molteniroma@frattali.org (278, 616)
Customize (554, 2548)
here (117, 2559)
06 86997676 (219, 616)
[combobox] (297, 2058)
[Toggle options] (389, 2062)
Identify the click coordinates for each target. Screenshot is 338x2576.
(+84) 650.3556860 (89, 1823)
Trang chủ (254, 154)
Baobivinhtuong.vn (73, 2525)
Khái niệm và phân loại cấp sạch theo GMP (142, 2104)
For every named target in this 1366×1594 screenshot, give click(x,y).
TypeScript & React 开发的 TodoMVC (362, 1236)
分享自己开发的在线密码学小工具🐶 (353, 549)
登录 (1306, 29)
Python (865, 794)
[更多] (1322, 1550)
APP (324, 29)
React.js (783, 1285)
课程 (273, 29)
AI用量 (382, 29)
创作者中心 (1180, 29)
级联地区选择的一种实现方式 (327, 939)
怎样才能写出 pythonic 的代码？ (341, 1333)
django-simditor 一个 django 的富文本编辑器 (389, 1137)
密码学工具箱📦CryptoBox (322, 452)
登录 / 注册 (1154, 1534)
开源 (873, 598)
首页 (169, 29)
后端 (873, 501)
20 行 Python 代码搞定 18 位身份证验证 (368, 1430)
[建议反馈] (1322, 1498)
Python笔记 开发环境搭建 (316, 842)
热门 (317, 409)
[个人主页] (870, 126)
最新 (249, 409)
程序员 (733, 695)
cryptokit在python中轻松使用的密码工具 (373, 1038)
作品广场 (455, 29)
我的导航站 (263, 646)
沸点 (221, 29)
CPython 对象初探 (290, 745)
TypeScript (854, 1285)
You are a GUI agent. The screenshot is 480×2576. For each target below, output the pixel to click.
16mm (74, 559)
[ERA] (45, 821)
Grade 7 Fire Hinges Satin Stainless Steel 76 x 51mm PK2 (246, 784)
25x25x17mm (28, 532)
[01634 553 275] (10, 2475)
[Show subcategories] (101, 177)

[TASK BRIEF]
In the data above, retype exactly and only the lines between the one holding "Python (865, 794)" and the one holding "TypeScript (854, 1285)", inclusive.

[WRITTEN REPLY]
Python (865, 794)
[更多] (1322, 1550)
APP (324, 29)
React.js (783, 1285)
课程 (273, 29)
AI用量 (382, 29)
创作者中心 (1180, 29)
级联地区选择的一种实现方式 (327, 939)
怎样才能写出 pythonic 的代码？ (341, 1333)
django-simditor 一个 django 的富文本编辑器 (389, 1137)
密码学工具箱📦CryptoBox (322, 452)
登录 / 注册 (1154, 1534)
开源 (873, 598)
首页 (169, 29)
后端 (873, 501)
20 行 Python 代码搞定 18 位身份证验证 (368, 1430)
[建议反馈] (1322, 1498)
Python笔记 开发环境搭建 (316, 842)
热门 (317, 409)
[个人主页] (870, 126)
最新 (249, 409)
程序员 (733, 695)
cryptokit在python中轻松使用的密码工具 (373, 1038)
作品广场 (455, 29)
我的导航站 (263, 646)
沸点 (221, 29)
CPython 对象初探 (290, 745)
TypeScript (854, 1285)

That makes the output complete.